Treasury and IRS request comments concerning whether these potential approaches are administrable. In addition, comments are requested generally on the potential safe harbors described above and on any other issues arising from the valuation of FSAs.

G. Inclusion in Applicable Coverage of Self-Insured Coverage Includible in Income under § 105(h)

Section 4980I(d)(1)(A) defines applicable coverage to include coverage under any group health plan made available to the employee by an employer that is excludable from the employee’s gross income under § 106 (or would be so excludable if it were employer-sponsored coverage).

Section 106 excludes employer-provided coverage under an accident or health plan from an employee’s gross income. For an employee who then receives reimbursement for medical expenses of the employee or his family under an employer-provided accident or health plan, § 105 further excludes those reimbursement amounts from the employee’s income. In the case of reimbursements paid to a highly-compensated individual under a self-insured plan that discriminates in favor of highly compensated individuals, however, § 105(h) provides that the exclusion does not apply to the extent that the amounts constitute an “excess reimbursement.” The amount of the excess reimbursement is included in the gross income of the highly compensated individuals.

Section 6051(a)(14) requires employers to report on the Form W–2, Wage and Tax Statement (Form W–2), the aggregate cost of applicable coverage as defined in § 4980I(d)(1). Notice 2012–9, 2012–4 IRB 315, currently permits employers to reduce the amount reported on the Form W–2 by any excess reimbursement included in gross income by application of § 105(h).

Although excess reimbursements currently can be excluded from the cost reported on the Form W–2, Treasury and IRS do not believe such amounts reduce the cost of applicable coverage subject to tax under § 4980I. It is the coverage (excludable from income under § 106), and not the resulting benefit (excludable from income under § 105), that is applicable coverage under § 4980I, and it is the cost of that coverage that is compared to the dollar limit to determine the amount of any excise tax under § 4980I. Inclusion of excess reimbursements in an employee’s income does not reduce the cost of applicable coverage subject to tax under § 4980I. Treasury and IRS anticipate that Notice 2012–9 will be modified in the future to make excess reimbursements subject to reporting under § 6051(a)(14) and that the forms and instructions will be modified to reflect this change. Taxpayers should continue to follow Notice 2012–9 until modification of that notice is issued.

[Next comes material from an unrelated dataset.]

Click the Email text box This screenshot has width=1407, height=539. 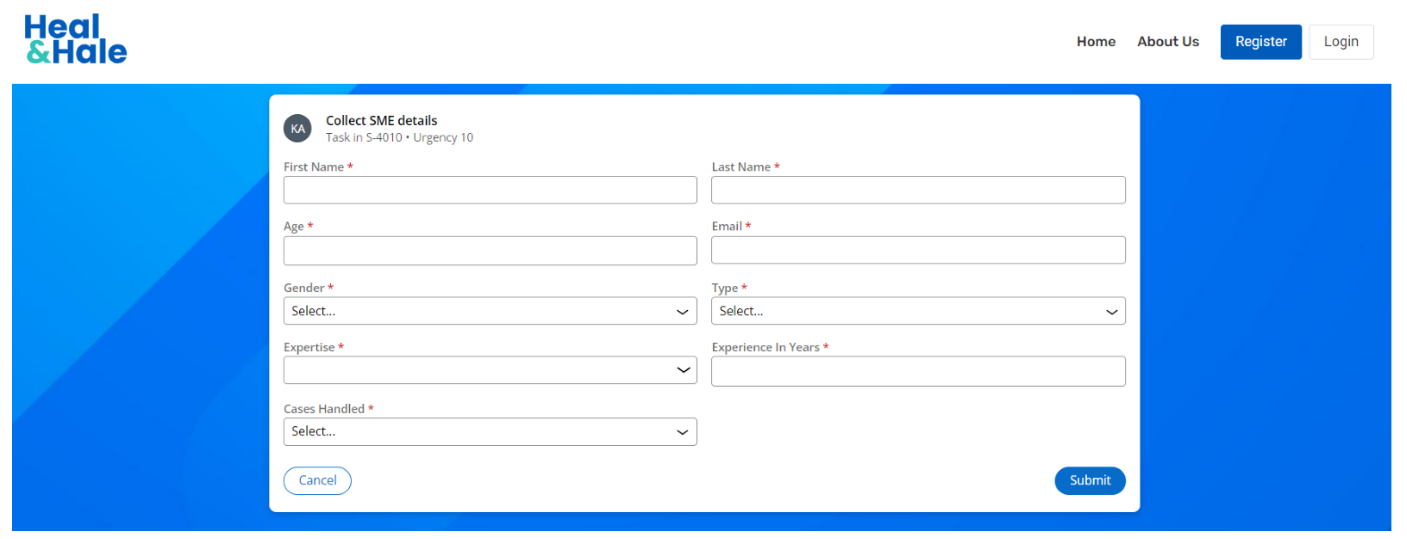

VI. AGE AND GENDER ADJUSTMENT TO THE DOLLAR LIMIT

Section 4980I(b)(3) provides two baseline per-employee dollar limits for 2018 ($10,200 for self-only coverage and $27,500 for other than self-only coverage) but also provides that various adjustments, discussed in section V.C of Notice 2015–16, will apply to increase these amounts. As stated in Notice 2015–16, Treasury and IRS intend to include rules regarding these adjustments in proposed regulations and have invited comments on the application and adjustment of the dollar limits.

One of these adjustments, set forth at § 4980I(b)(3)(C)(iii), provides for an increase in the dollar limits based on the age and gender characteristics of all employees of an employer. In accordance with the statute, no downward adjustments can occur (that is, the statute does not provide for any decrease in the dollar limits based on age and gender). Specifically, the adjustment increases the dollar limit by an amount equal to the excess of the premium cost of the Blue Cross/Blue Shield standard benefit option under the Federal Employees Health Benefits Plan (FEHBP standard option) if priced for the age and gender characteristics of all employees of an individual’s employer (the employer’s premium cost), over the premium cost for providing this coverage if priced for the age and gender characteristics of the national workforce (the national premium cost). Section 4980I(b)(3)(C)(iii)(II)(aa) provides that the adjustment is based on “the type of coverage provided such individual in such taxable period.” In other words, the age and gender adjustment is determined separately for self-only coverage and other than self-only coverage.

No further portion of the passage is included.